Saba lace or Spanish Work, as it was known in the early period, is a handcrafted art of needlework designs which began as a cottage industry on the Caribbean island of Saba at the end of the 19th century and grew into one of the leading industries on the island at the turn of the 20th century. Until the 1950s, lacework was one of the key sources of revenue for the island's economy. The handicraft is still practiced and is a feature of tourism for the island, having been the focus of two books on the subject, as well as a winner of the Prince Bernhard Caribbean Culture Prize.

==History==
With few educational opportunities available for women in the 19th century on Saba, Mary Gertrude (née Hassell) Johnson was sent to study at a Venezuelan Catholic convent and learned the intricate craft.

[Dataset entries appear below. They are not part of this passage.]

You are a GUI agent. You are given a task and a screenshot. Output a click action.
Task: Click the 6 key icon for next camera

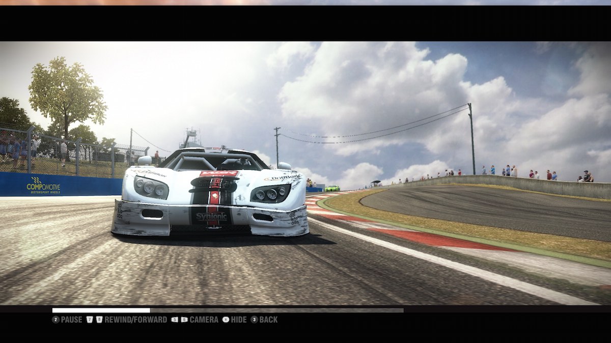[x=184, y=320]
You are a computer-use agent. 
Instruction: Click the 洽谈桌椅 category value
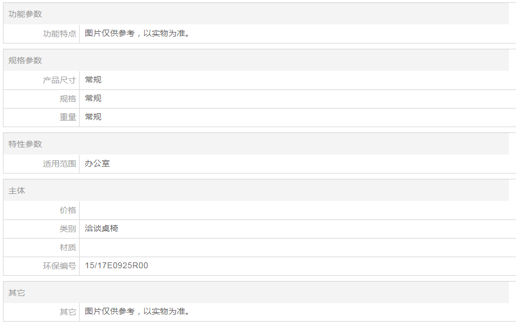(x=101, y=228)
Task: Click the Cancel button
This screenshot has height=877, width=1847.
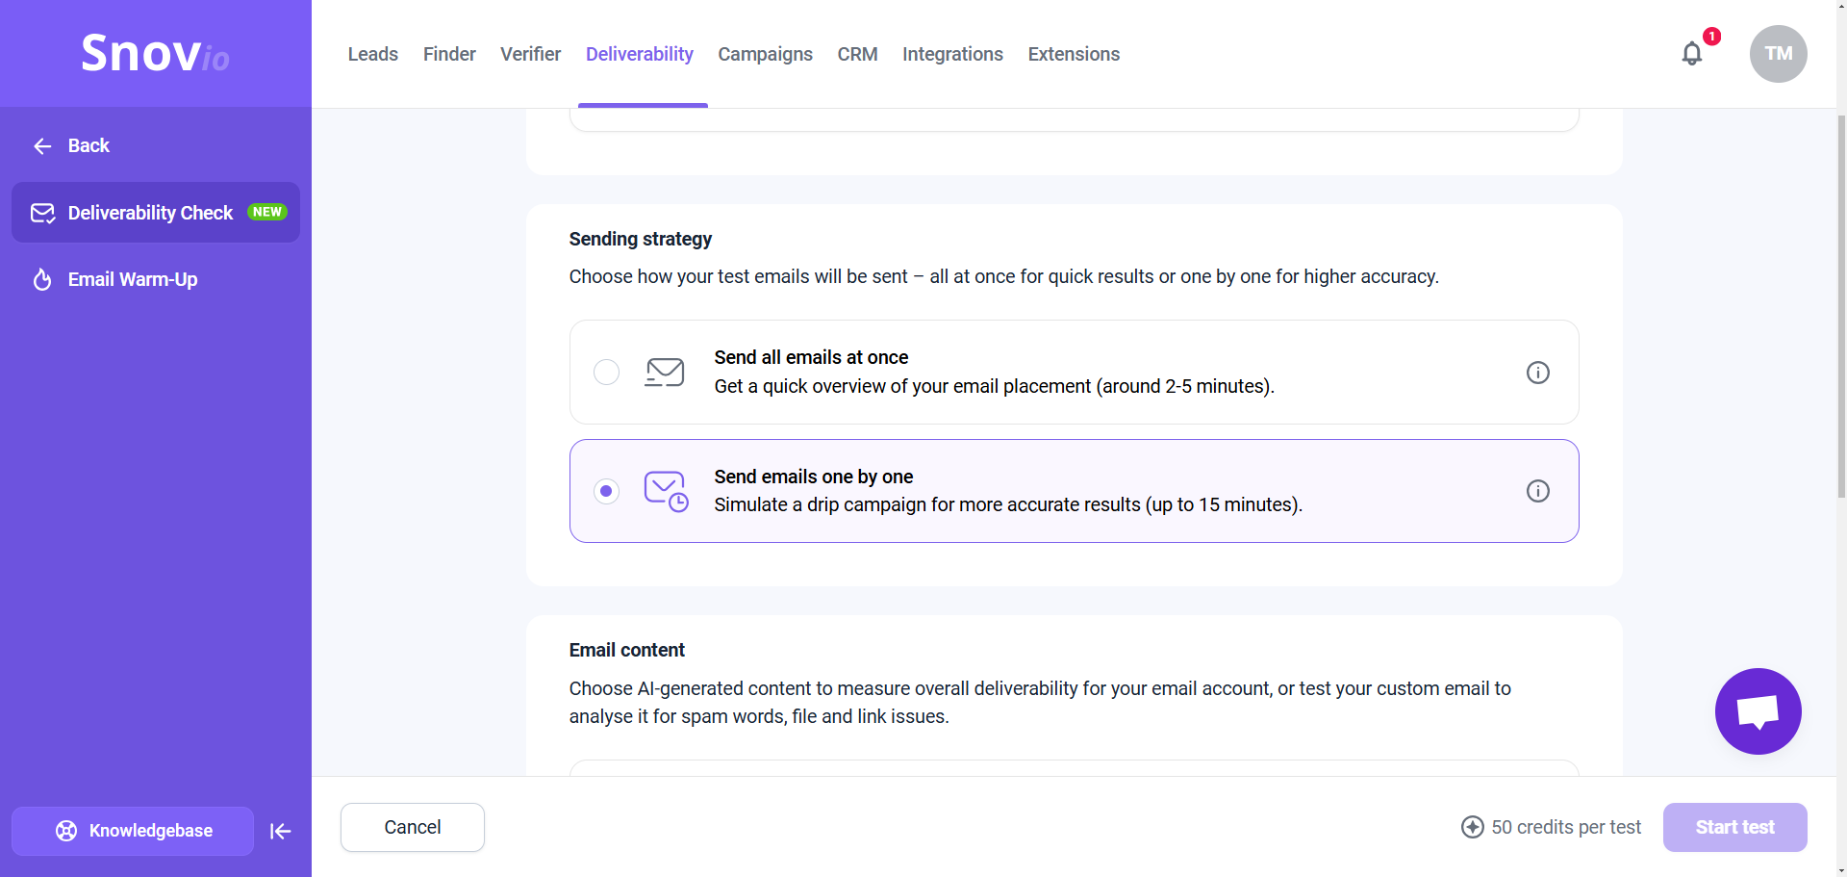Action: (x=413, y=827)
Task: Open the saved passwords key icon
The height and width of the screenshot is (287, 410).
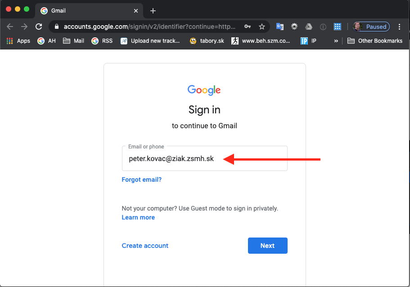Action: [248, 27]
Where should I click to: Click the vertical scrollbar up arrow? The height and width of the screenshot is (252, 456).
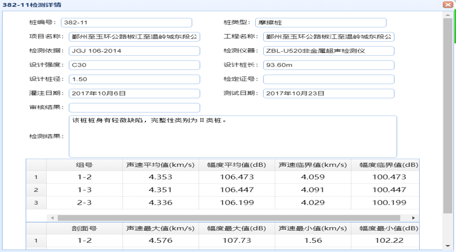click(448, 15)
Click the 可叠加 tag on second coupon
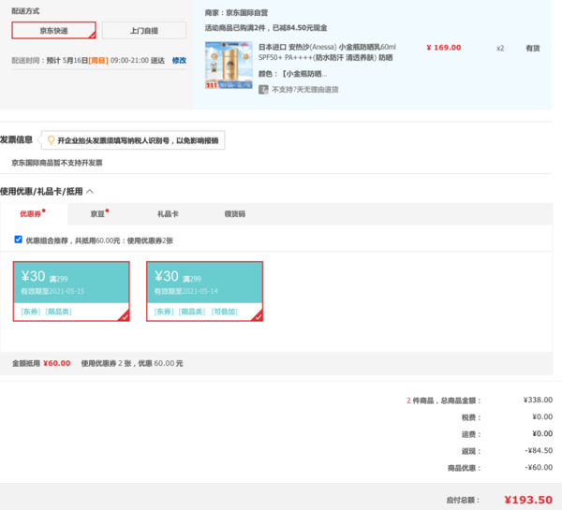562x510 pixels. (x=224, y=310)
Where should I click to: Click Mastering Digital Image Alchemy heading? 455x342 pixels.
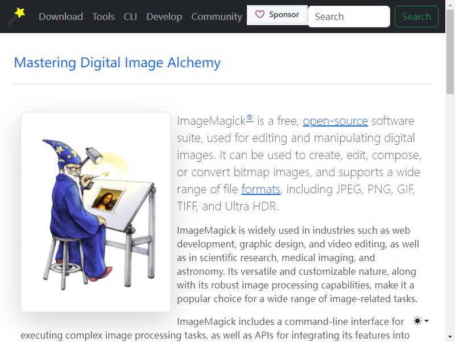tap(117, 63)
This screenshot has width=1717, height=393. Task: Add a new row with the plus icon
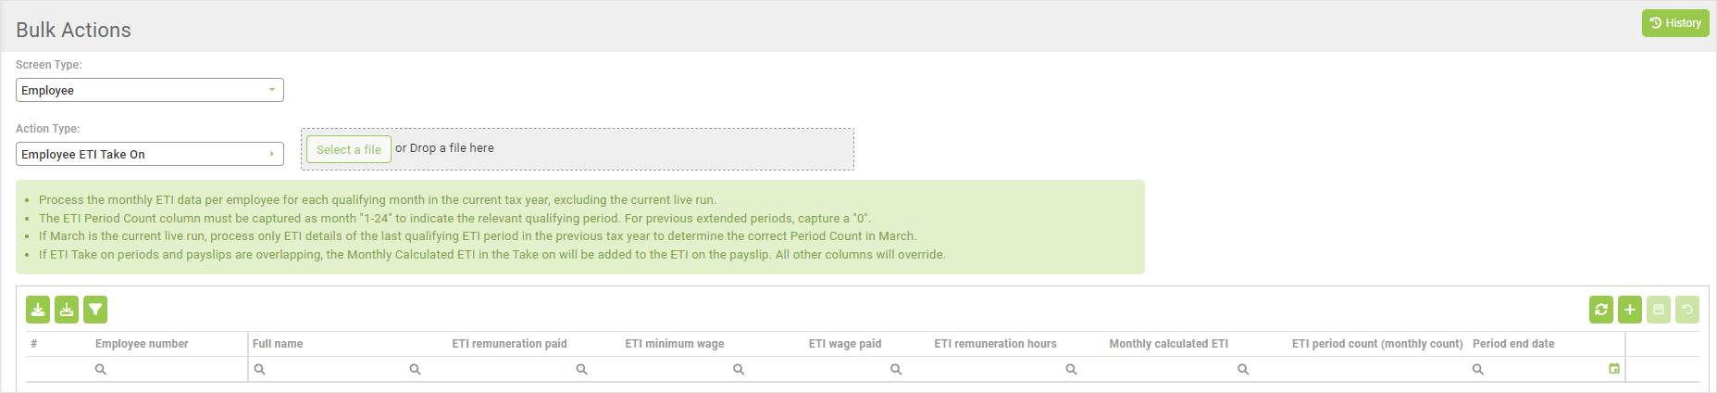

She returned in the 1870s and taught others how to make the drawn-thread patterns, made by pulling and tying threads from cotton cloth into lacework designs. When mail service with the outside world was established in 1884, the women of Saba turned their craft into a mail-order industry. Without initial client lists, the women created their own, by writing letters to American companies each time merchandise from the United States was received on the island. By the era of World War I, when the island population was around 2,000 people, 250 women were working in the cottage lace craft. By 1928, Saba lace sales were garnering $15,000 annually from the U.S. alone and had an established reputation for fine craftsmanship. Through the 1950s, lacework was one of the leading sources of income for the economy.

==Cultural significance==
In 1995, a graduate student from the University of Texas, Eric A. Eliason, came to Saba to research Saban nationalism for his graduate thesis. He recognized that for the women of the island, Saba lace was a large part of their cultural heritage and spoke to their ethic for hard work and passing on tradition. Urged by local women to document the craft, he gathered samples of the lace, making copies of the work on a photocopy machine made available by the tourism department. In 1997, he published The Fruit of Her Hands: Saba Lace, History & Patterns. Publication of the book revitalized both interest in the craft and a desire for preserving its heritage. Women began using the book to learn new patterns.

In 2010, with the help of students at Brigham Young University, Eliason prepared a second book, Saba Lace Patterns, which documents both the creators of designs themselves and their signature patterns. Throughout the island there are establishments which sell clothing and table linens which feature Saba lace, which has become an important cultural icon driving tourism. Means and ways to protect Saba lace has been part of consultations held by the Netherlands in their implementation of UNESCO's initiatives to protect and preserve iconic cultural treasures. In 2014, Saba lace and the "lace ladies" were awarded the Prince Bernhard Caribbean Culture Prize.